**TASK GOAL**
Here are the records. Write out exactly the lines between the one holding "[Sdílet] (1366, 147)" and the one holding "Careers (267, 1862)", inclusive.

──────────────────────────────

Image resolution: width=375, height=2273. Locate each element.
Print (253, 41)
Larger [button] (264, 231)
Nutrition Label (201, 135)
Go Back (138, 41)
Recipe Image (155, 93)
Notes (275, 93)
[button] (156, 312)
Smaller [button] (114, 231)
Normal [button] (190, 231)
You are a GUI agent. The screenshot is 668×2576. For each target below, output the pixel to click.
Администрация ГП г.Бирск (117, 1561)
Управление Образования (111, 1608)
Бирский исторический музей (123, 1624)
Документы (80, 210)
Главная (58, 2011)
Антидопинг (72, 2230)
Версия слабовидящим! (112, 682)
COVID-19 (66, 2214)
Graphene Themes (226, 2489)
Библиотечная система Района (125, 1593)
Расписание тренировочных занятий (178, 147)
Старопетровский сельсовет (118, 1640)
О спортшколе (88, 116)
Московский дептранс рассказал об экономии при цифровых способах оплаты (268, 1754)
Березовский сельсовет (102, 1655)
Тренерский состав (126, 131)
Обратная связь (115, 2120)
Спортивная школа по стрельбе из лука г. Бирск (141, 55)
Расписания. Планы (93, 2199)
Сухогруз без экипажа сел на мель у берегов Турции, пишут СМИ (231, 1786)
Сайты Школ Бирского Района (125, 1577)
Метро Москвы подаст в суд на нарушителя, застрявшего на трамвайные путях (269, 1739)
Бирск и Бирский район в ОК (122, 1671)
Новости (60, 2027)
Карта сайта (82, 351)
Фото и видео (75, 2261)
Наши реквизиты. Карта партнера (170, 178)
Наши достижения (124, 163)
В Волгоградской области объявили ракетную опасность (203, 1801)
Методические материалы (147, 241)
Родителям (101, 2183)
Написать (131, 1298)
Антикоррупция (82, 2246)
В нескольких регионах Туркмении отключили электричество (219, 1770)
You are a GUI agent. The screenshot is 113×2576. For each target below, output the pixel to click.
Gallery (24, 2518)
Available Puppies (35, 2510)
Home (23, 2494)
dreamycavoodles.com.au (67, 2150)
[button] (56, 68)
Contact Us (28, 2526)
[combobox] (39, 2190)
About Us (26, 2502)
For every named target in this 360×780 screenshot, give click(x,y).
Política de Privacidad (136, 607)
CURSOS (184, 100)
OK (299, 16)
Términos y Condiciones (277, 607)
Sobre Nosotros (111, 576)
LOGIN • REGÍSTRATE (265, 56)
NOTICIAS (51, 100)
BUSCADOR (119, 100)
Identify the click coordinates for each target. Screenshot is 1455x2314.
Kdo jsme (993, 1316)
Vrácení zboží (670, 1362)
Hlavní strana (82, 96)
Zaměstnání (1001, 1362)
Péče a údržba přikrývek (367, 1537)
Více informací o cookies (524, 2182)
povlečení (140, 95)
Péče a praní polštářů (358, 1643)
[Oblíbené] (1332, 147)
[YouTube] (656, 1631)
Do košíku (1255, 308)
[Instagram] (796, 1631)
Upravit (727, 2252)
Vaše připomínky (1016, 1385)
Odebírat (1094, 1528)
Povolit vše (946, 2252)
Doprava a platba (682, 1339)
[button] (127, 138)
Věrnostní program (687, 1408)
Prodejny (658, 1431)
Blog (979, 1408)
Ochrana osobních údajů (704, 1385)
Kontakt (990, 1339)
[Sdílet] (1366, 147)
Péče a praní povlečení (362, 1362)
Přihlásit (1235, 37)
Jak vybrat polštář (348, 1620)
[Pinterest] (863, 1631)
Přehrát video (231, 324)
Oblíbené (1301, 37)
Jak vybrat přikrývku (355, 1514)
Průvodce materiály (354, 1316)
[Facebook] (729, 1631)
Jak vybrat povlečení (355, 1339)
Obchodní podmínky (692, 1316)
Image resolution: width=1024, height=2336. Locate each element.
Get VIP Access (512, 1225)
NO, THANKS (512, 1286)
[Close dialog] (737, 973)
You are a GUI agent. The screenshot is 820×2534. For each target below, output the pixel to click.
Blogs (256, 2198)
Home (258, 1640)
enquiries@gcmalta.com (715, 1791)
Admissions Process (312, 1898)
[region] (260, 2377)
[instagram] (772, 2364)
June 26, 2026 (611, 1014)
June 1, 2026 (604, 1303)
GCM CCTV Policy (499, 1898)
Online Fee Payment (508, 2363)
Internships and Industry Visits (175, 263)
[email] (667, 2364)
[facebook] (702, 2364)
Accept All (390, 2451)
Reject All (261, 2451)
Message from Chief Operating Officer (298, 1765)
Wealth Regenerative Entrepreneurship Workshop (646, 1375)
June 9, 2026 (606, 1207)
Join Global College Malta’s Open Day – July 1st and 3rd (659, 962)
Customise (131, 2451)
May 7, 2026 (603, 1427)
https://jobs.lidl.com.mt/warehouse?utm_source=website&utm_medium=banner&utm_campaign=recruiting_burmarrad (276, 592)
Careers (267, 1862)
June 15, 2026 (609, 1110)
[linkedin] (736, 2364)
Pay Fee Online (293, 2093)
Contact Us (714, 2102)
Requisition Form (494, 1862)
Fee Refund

──────────────────────────────

**YOUR RESPONSE**
[Sdílet] (1366, 147)
Péče a praní povlečení (362, 1362)
Přihlásit (1235, 37)
Jak vybrat polštář (348, 1620)
[Pinterest] (863, 1631)
Přehrát video (231, 324)
Oblíbené (1301, 37)
Jak vybrat přikrývku (355, 1514)
Průvodce materiály (354, 1316)
[Facebook] (729, 1631)
Jak vybrat povlečení (355, 1339)
Obchodní podmínky (692, 1316)
Image resolution: width=1024, height=2336. Locate each element.
Get VIP Access (512, 1225)
NO, THANKS (512, 1286)
[Close dialog] (737, 973)
You are a GUI agent. The screenshot is 820×2534. For each target below, output the pixel to click.
Blogs (256, 2198)
Home (258, 1640)
enquiries@gcmalta.com (715, 1791)
Admissions Process (312, 1898)
[region] (260, 2377)
[instagram] (772, 2364)
June 26, 2026 (611, 1014)
June 1, 2026 (604, 1303)
GCM CCTV Policy (499, 1898)
Online Fee Payment (508, 2363)
Internships and Industry Visits (175, 263)
[email] (667, 2364)
[facebook] (702, 2364)
Accept All (390, 2451)
Reject All (261, 2451)
Message from Chief Operating Officer (298, 1765)
Wealth Regenerative Entrepreneurship Workshop (646, 1375)
June 9, 2026 (606, 1207)
Join Global College Malta’s Open Day – July 1st and 3rd (659, 962)
Customise (131, 2451)
May 7, 2026 (603, 1427)
https://jobs.lidl.com.mt/warehouse?utm_source=website&utm_medium=banner&utm_campaign=recruiting_burmarrad (276, 592)
Careers (267, 1862)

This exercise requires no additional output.